Garganta polémica, por Silvia Torres

Los topónimos, es decir los nombres propios de los lugares, tienen que ver en muchos casos con las culturas originarias de América y perduraron a través de siglos a pesar de la colonización cultural, que no los pudo cambiar rebautizando lugares paradigmáticos con palabras del idioma invasor. Sin duda que, en la supervivencia de esos nombres, radicó en gran medida la resistencia a la colonización cultural que aún hoy pretende avanzar valiéndose de la ignorancia propia y del pueblo.



El comentario viene a cuento en virtud de la sugerencia del cantante pop Ricardo Montaner, quien, en su paso por Misiones, sugirió que la Garganta del Diablo de las Cataratas del Iguazú debía llamarse Garganta de Dios ya que, según su criterio, un fenómeno tan bello no debiera tener el nombre del Diablo.



La opinión, que consideramos absolutamente desafortunada, se sustenta en la ignorancia del cantante acerca del origen del nombre, algo que pone en evidencia que Montaner tiene más habilidad para facturar que para ser un artista popular, es decir, el creador que bebe la sustancia artística en las hondas raíces del pueblo. Por eso, no debe extrañar que sugiera semejante disparate ya que, de aplicarse su teoría, todos los grandes accidentes geográficos debieran llevar el nombre de Dios, con lo cual habría, por lo menos, una gran confusión para identificar lugares en el mundo.



El nombre con el que se reconoce a la espectacular caída de agua del río Iguazú -¿o también debiera ser el río de Dios?-, hunde sus raíces en lo más remoto de la cultura guaraní que elaboró una bella leyenda para bautizar esa maravilla de la naturaleza, en la que se cuenta la existencia de un entrañable amor entre una princesa y un príncipe guaraní. Ese sentimiento provocó la envidia del Diablo quien, para evitar la concreción de ese amor convirtió a la joven en cascada y al varón en la vegetación que la entorna, lo cual garantizaba la proximidad de ambos, pero no la consagración humana de ese amor. Sin embargo, la aparición de decenas de arco iris por efecto de la luz que refracta en la llovizna que provoca la caída, unió a ésta con la vegetación burlando la condena del Diablo.



Es indudable que Montaner no debe tener la más mínima idea de la razón del nombre de la majestuosa cascada, como tampoco que su propuesta no fue la única, ya que, el descubridor de las Aguas Grandes, Alvar Núñez Cabeza de Vaca, bregó por cambiarle el nombre por el de Santa María.



La propuesta causó su revuelo en la provincia y provocó una seguidilla de opiniones de funcionarios de distinto nivel en tono casi siempre dubitativo, porque, ¿quién puede negarse que algo lleve el nombre de Dios?

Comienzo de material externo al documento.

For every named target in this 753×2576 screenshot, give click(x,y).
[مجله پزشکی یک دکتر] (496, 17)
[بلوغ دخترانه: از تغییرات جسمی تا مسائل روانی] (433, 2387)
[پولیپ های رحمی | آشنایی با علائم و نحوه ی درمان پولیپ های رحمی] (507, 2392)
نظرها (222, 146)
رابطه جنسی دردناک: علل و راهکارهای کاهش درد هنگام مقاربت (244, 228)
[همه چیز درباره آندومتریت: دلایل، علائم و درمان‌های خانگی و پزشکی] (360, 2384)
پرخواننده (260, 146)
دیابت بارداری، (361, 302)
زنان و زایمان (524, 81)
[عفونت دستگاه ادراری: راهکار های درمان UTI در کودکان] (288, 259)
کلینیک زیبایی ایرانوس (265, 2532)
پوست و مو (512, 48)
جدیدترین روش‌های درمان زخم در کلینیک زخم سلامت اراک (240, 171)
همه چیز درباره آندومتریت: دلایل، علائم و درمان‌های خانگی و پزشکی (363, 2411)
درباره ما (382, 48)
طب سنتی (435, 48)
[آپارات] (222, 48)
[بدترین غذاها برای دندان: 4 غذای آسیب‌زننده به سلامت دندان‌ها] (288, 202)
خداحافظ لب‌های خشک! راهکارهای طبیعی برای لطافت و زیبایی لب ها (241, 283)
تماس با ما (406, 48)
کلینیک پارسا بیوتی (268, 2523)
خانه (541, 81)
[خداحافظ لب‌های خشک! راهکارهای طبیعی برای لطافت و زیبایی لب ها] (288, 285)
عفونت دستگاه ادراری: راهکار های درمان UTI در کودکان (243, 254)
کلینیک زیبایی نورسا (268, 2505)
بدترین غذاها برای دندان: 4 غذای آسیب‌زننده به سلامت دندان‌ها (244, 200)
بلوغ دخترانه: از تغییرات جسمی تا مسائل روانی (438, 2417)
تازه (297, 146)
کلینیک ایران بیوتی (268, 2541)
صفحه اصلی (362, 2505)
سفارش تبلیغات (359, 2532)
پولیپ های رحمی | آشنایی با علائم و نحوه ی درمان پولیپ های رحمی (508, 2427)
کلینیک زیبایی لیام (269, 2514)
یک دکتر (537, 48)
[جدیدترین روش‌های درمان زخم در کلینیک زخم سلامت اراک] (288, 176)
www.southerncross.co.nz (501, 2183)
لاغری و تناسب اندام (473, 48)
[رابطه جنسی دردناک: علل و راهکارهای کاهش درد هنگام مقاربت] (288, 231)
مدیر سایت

Sin embargo, la opinión más sensata fue la de monseñor Martínez, obispo de Posadas, quien manifestó que “no es algo demasiado importante, es una cuestión histórica que no hace al tema de la fe ni nada por estilo, lo importante es la maravilla que tenemos”.



O sea, lo que dice el Monseñor, es que no es necesario ser “más papista que el Papa”. Y también, viene a cuento un viejo dicho de los mayores, toda vez que se escuchaba algún dislate como el vertido por el cantante: “En boca cerrada, no entran moscas”.